I cried.  Shaye took action.  He started calling around that afternoon trying to find a paediatrician who could offer more help.  He was given Dr. Lyle McGonigle’s name and told to call and ask for him, but in order to get through to him, he had to continue to say he would hold for the doctor.  Even if it took all day, we were told, he was worth it.  After explaining our situation to the doctor, we felt a tiny bit of hope when he asked us to bring her to his office by 8:30 am the next morning so he could see her.

He was amazing.  He diagnosed what he thought was “Blepharophimosis Epicanthus Inversus Syndrome”.  We were so confused.

Dr. McGonigle said he wanted to be certain, so after giving her a kiss on her forehead, and reassuring us that she was the perfect angel we thought her to be, he sent us across the street with a piece of paper with the alphabet diagnosis written down (we still couldn’t even pronounce it) to see a paediatric ophthalmologist.  That doctor agreed with the diagnosis and sent us across town to Dr Johnson’s office.  Dr.  Johnson was the doctor we were told the day before that we could not see for 3 months, and we had managed to see him the next day.  He was to be the doctor we trusted to perform many surgeries on our angel.  All 3 of those Doctors became her “team” in the years to come.  We knew she was in good hands from that day forward.  We are forever grateful to the Stollery Children’s Hospital.  We are so incredibly blessed she was born here in Edmonton.  We have heard of so many different outcomes, and know families who have had to travel from other provinces to see the very same doctors.

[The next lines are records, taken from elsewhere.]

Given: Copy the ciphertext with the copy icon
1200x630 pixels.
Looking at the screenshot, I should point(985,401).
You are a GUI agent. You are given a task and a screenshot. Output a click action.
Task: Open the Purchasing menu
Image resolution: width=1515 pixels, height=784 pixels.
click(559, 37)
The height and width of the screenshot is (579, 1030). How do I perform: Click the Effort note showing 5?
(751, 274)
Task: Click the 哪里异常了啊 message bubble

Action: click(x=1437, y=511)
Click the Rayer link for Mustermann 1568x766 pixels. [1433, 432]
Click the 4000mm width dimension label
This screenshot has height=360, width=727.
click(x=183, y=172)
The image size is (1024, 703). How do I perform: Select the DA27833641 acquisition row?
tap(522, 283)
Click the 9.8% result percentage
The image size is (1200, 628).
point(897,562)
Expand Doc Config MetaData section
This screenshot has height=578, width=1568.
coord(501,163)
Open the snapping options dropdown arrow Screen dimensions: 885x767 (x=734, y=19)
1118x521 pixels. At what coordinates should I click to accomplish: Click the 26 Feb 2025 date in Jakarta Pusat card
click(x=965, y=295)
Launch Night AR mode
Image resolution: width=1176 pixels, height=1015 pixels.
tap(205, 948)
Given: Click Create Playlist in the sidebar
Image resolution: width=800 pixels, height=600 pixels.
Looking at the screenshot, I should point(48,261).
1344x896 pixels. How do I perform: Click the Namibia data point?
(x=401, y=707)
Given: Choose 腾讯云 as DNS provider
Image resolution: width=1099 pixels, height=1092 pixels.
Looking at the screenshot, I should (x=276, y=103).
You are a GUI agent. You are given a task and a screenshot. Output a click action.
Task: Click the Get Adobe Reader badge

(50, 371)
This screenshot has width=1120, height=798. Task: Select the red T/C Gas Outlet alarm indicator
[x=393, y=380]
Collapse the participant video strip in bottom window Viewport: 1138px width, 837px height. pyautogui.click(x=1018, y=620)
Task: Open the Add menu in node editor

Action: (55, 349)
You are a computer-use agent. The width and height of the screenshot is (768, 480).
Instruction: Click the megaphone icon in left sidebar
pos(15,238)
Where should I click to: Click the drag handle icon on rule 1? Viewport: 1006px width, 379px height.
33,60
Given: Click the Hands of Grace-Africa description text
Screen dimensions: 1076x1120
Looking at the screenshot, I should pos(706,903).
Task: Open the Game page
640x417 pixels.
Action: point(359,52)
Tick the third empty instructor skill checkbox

Caylie has had 7 surgeries (we think…in all honesty we started losing count).  Horrific for any parent.  We saw tears of blood.  Flailing on the surgical table when she was refusing the gas.  We saw her held down.  You want to scream, but you can’t.  As a parent, you have to set it all aside and be strong.  Was it worth it?  She has 20/20 vision.  We were actually told that had we waited the 3 months to see the specialist, she could have been blind because baby’s brains adapt so quickly, and if she wasn’t getting enough light into her eyes, her brain would shut that connection down.

Caylie is a great example to kids who may look or feel “different” for one reason or another.  She doesn’t use “different” to describe her eyes as much as “unique”.  She has always found a way to use her story to motivate rather than hold her back.  She loves performing/singing in front of an audience, any size.  I can’t do that. Caylie continues to blow me away with what a strong, confident, kind, brilliant, and beautiful young lady she is, inside and out.

She has taught me so many lessons in life.  One of the most important lessons is helping me through each day leading up to my Stem Cell Transplant.  Stay calm, don’t borrow trouble, and carry on.  You can apply that to just about any situation in life.  We never know what the outcome of any given situation will be, but I know that all of the worry and fear I had for her didn’t help a bit.  Fear is debilitating.  Learning to “Let go and let God” has helped carry me through so many situations, and has freed my mind to focus on what is needed.  Mind you, I still have a little freak-out before I am reminded every now and then 😉  But hey, we are only human after-all.